A group of
peptides from the salivary gland of the tick Hyalomma marginatum rufipes, a vector of
Crimean Congo hemorrhagic fever show weak similarity to the madanins, a group of
thrombin-inhibitory
peptides from a second tick species, Haemaphysalis longicornis. We have evaluated the anti-
serine protease activity of one of these H. marginatum
peptides that has been given the name hyalomin-1. Hyalomin-1 was found to be a selective inhibitor of
thrombin, blocking coagulation of plasma and inhibiting S2238 hydrolysis in a competitive manner with an inhibition constant (Ki) of 12 nM at an ionic strength of 150 mM. It also blocks the
thrombin-mediated activation of
coagulation factor XI,
thrombin-mediated platelet aggregation, and the activation of
coagulation factor V by
thrombin.

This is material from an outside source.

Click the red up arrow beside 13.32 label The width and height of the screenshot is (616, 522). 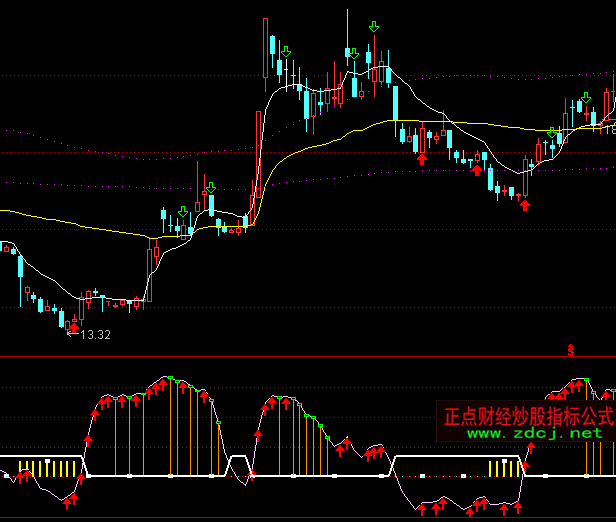point(73,326)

Hyalomin-1 is cleaved at a canonical
thrombin cleavage site but the cleaved products do not inhibit coagulation. However, the C-terminal cleavage product showed non-competitive inhibition of S2238 hydrolysis. A
peptide combining the N-terminal parts of the molecule with the cleavage region did not interact strongly with
thrombin, but a 24-residue fragment containing the cleavage region and the C-terminal fragment inhibited the
enzyme in a competitive manner and also inhibited coagulation of plasma. These results suggest that the
peptide acts by binding to the active site as well as exosite I or the
autolysis loop of
thrombin. Injection of 2.5 mg/kg of hyalomin-1 increased
arterial occlusion time in a mouse model of
thrombosis, suggesting this
peptide could be a candidate for clinical use as an antithrombotic.